莫北丞開著車在路上漫無目的亂晃,不知不覺就停在了皇家一號門口。
ogo的霓虹很亮,莫北丞眼睛微微刺痛,頓時眯了起來。
在這喧鬧的深夜,他一個人坐在車上抽菸,不由自主的會想起沈南喬,漸漸的就滋生出了某種咬牙切齒的恨意。
那些恨漸漸的演變成煩躁和憤怒,盤踞在心頭。
男人菲薄的唇抿緊,手指落在方向盤上,眼眸深沉平靜!
一支菸抽完,他降下車窗,將菸蒂準確的彈進了一側的垃圾桶。
莫北丞踩下油門,車子以最快的速度竄了出去,發出巨大的轟鳴聲。
……
喬瑾槐被一陣催命似的門鈴聲吵醒,他睜開眼睛,摁亮檯燈拿過床頭櫃上的鬧鐘看了一眼。
“媽的,別摁了,老子沒死聽見了。”
迷迷糊糊的聲音裡帶著明顯的暴躁和惱怒。
喬瑾槐從床上下來,閉著眼睛穿上鞋子去開門,這期間,門鈴聲一直沒停過。
拉開門,喬瑾槐也沒看門口站的是誰,倚著門框劈頭蓋臉的罵道:“你他媽有病啊,不知道幾點了?”
“凌晨四點。”
喬瑾槐:“……”
他費力的睜開刺痛的眼睛,有氣無力的道:“三哥,這麼大晚上的不在家裡睡覺,幹嘛呢?”
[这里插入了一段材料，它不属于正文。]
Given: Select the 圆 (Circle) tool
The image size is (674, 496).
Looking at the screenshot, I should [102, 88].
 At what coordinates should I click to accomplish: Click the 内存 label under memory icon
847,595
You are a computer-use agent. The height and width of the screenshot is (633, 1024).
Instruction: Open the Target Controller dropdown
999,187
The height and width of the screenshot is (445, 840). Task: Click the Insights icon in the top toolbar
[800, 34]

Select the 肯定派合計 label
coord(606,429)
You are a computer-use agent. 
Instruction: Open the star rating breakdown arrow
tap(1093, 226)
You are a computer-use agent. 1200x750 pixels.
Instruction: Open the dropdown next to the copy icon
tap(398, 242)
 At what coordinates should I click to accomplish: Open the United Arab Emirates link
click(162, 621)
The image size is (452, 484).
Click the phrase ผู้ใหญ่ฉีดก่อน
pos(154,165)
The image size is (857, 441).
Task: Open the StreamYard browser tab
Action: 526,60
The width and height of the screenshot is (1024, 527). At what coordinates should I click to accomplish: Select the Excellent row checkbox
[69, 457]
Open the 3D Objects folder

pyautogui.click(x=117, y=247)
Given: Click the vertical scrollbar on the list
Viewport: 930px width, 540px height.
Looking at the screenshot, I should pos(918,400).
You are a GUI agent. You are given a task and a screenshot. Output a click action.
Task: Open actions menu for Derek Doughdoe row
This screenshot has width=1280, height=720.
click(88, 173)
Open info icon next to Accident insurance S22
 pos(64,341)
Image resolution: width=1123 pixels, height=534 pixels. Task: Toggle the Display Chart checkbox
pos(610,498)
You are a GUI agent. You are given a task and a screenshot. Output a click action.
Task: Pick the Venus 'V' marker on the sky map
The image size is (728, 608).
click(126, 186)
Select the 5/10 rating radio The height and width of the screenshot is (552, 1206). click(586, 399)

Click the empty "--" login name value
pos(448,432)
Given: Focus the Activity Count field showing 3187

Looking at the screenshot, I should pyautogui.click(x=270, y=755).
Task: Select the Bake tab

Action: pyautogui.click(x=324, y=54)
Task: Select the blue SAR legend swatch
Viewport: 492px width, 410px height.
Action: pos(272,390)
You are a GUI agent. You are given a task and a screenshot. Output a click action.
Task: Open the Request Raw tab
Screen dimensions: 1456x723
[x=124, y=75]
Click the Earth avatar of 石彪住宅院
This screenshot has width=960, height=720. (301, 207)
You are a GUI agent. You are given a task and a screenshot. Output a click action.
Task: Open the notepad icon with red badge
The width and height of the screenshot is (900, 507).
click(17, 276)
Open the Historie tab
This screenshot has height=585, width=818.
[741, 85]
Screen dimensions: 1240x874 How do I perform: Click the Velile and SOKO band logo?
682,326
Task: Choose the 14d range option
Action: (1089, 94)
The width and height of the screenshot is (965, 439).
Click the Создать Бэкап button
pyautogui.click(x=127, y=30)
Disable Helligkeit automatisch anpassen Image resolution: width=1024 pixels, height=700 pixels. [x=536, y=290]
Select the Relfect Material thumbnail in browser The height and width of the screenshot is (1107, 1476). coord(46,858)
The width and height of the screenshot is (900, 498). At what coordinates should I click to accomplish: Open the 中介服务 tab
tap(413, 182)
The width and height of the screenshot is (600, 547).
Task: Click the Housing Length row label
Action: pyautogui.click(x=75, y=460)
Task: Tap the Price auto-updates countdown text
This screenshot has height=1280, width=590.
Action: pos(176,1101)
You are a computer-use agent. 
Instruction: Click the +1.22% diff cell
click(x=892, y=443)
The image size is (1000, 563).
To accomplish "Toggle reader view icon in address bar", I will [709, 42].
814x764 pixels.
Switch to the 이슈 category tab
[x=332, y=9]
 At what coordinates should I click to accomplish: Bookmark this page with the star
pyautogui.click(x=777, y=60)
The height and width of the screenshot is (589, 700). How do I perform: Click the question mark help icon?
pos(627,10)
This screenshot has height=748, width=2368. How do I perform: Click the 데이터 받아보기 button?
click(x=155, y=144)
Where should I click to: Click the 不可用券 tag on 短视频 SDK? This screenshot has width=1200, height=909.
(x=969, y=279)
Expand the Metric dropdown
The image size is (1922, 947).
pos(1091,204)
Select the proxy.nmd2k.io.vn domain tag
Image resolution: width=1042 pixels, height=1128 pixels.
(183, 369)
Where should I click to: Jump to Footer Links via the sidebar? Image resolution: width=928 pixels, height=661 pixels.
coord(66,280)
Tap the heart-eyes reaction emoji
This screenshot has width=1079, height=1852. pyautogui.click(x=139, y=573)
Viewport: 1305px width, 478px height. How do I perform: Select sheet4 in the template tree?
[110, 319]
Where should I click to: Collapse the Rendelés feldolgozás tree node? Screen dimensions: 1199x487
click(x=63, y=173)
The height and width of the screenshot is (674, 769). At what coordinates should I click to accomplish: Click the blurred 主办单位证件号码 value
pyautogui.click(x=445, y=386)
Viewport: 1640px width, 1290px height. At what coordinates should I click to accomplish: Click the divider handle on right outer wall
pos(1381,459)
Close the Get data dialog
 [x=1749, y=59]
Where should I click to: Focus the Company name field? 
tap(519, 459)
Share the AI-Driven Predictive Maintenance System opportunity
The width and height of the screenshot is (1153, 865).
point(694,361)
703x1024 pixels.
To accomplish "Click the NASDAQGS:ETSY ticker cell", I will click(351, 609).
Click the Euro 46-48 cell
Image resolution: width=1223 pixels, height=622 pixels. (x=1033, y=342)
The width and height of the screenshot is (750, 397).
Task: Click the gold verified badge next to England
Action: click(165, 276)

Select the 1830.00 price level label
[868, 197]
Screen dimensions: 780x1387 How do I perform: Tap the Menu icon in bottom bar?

自從莫北丞結婚後,他們三個偶爾聚在一起,也是早早的散場。
莫北丞徑直越過他走進客廳,坐在沙發上,抬手摁著眉心,“有酒嗎?”
喬瑾槐見他面色不善,一臉心情很差的模樣,睡意清醒了不少,“你大晚上這副臉色跑到我這裡,是跟她吵架了?”
他從酒櫃裡拿出一瓶威士忌,又去廚房拿了兩個杯子和一捅冰。
“恩。”莫北丞皺了皺眉,面無表情的從喉嚨裡擠出一個單音節。
喬瑾槐倒了酒,雙腿一攤,往沙發後座一靠,擺出一副葛優癱的坐姿,“喝完了我送你回去。”
“不回去,你去給我收拾間客房。”
喬瑾槐半睜開眼,眼角的餘光上下的打量了他一眼,索性‘三哥也不叫了,“你娘們兒啊,吵架還興離家出走。”
莫北丞一腳踹在他的小腿肚上,還專挑了個刁鑽的位置,疼得喬瑾槐差點就叫出來了。
“滾去收拾房間,屁話多過文化,要不一起喝酒,要不死一邊去。”
莫北丞抬手倒了滿滿一杯酒,慢斯條理的喝下,香醇的酒味在整個口腔瀰漫開。
他眯著眼睛,思緒有點放空。
喬瑾槐也給自己倒了一杯,翹著二郎腿,隨口一問:“怎麼回事?還值得你離家出走?”
莫北丞端著酒杯的動作一頓,燈光下,男人的臉色頓時暗了好幾度。
片刻,他若無其事的喝了酒,“沒事。”
喬瑾槐:“……”
兩個大男人,莫北丞還是那種悶頭喝酒不說話的人,甚至沒有借酒澆愁的牛飲。
完全沒有激情可言。
喬瑾槐喝了兩杯,困得不行,抱著靠枕半躺在沙發上睡著了。
……
和莫北丞鬧了不愉快,南喬快天亮了才迷迷糊糊的眯了一小會兒,卻又因為做噩夢,突然驚醒了。
她猛的睜開眼睛,眼裡的恐懼還沒有完全消退,身邊沒人,床單和被子都是整整齊齊的。